To date, scientists have come up with several ways to safely slay these starfish and protect coral ecosystems, but they all involve killing them one by one, which is time-consuming, costly, and not particularly effective when an outbreak can number in the millions of individuals. But an international team of researchers has recently developed a new way to help control COTS—one that co-opts the animals’ own communication systems to lure them to their deaths.
The trick, according to the recent research from scientists in Australia and Japan, is to release synthetic starfish pheromones into the water. In laboratory trials, at least, the scientists found that pheromones can lure large numbers of COTS to one place so they can be bumped off en masse. This new method, the researchers say, has the potential to make culling crown-of-thorns sea stars vastly more efficient and cost-effective.
On a healthy coral reef, COTS help maintain the balance of the ecosystem, says Scott Cummins, a molecular biologist at Australia’s University of the Sunshine Coast and a coauthor of the new study. But when people destabilize the environment by overfishing the starfish’s predators, or when pollution and nutrient runoff trigger an algal bloom, the starfish can quickly become an existential threat.
A single female COTS can release more than 200 million eggs a year. What’s worse, an adult COTS consumes enough coral every year to strip bare a roughly 10-square-meter (110-square-foot) chunk of coral reef, which is about the size of a small bedroom. That may not seem like much, but with millions of sea stars at work, a healthy reef can be reduced to rubble in a matter of weeks. This is what almost happened near the small Japanese island of Okinawa roughly 40 years ago, when divers were forced to remove more than 1.5 million starfish by hand to keep the reef from being overtaken.
Since then, scientists have been looking for better ways to cull COTS. Recent advances have included killing the invertebrates by injecting them with vinegar or lime juice, which slowly turns them to mush and saves conservationists the hurdle of handling the spiny starfish. Scientists have even developed an autonomous underwater vehicle, known as the RangerBot, designed to dole out death. But these approaches still require conservationists to track the starfish down one by one.

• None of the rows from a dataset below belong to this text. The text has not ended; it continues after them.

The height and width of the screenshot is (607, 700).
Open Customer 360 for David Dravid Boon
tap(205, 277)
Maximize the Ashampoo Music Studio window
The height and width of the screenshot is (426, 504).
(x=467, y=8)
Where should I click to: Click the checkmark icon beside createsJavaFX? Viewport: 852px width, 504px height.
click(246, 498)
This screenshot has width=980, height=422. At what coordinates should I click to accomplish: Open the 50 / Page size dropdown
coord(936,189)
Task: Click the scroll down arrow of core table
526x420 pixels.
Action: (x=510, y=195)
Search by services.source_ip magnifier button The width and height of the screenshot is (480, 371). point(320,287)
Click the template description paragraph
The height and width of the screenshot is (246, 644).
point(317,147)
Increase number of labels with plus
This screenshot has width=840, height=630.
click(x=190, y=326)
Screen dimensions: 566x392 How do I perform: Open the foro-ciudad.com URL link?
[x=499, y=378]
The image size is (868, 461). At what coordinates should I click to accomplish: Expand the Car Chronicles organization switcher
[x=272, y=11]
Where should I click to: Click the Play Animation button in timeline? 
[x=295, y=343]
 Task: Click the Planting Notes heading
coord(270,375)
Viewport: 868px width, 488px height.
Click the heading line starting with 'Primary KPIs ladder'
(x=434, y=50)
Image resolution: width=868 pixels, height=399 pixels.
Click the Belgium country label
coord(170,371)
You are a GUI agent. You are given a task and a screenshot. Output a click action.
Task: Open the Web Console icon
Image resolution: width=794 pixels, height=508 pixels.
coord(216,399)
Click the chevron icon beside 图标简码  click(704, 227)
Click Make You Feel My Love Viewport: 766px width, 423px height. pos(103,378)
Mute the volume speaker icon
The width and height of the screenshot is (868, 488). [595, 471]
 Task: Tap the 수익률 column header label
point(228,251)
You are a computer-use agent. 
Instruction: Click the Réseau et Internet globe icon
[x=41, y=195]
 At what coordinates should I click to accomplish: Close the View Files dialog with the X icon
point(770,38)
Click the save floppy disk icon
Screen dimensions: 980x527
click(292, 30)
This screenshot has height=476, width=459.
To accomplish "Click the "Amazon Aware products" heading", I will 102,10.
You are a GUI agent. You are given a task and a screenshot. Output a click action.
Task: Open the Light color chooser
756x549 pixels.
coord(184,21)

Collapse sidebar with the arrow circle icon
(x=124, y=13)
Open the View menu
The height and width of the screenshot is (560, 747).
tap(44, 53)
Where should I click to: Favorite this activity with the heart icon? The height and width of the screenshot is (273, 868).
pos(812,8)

Cummins’s new strategy, of using the starfish’s own pheromones to draw them in close, came from years of studying sea slugs—invertebrates with poor vision that primarily communicate through chemical signals. The work led Cummins to discover that many other marine species, including COTS, also release small proteins known as peptides into the water to communicate, using these signals to meet up and coordinate activities like mating. “If you can understand how an animal communicates, you might be able to manipulate their behavior,” Cummins says.
Having identified the specific peptide that causes the sea stars to swarm, Cummins and his colleagues created a synthetic version. Laboratory trials with their pheromone—dubbed “ _Acanthaster_ attractins” for crown-of-thorns’ scientific genus, _Acanthaster—_ caused adult sea stars to beeline toward the pheromone. And not only is Cummins’s synthetic pheromone effective, it’s also entirely nontoxic.
This new approach, says Maria Byrne, a marine biologist at Australia’s University of Sydney who was not involved with the study, “holds great promise” for efforts to control COTS. “However,” she adds, because coral reefs are chemically complicated places, with lots of species releasing all sorts of scents and signals, a real coral reef, unlike a lab, is already rich with “chemicals that the crown-of-thorns starfish may respond to. So it will be important to conduct field trials to see how the chemical works in nature.”
Cummins hopes to begin field trials along the Great Barrier Reef soon. Australians “have been fighting against [COTS] for 50 years,” Cummins says. Though more research is needed before field trials can begin, Cummins is looking forward to what comes next. “It’s an exciting time,” he says.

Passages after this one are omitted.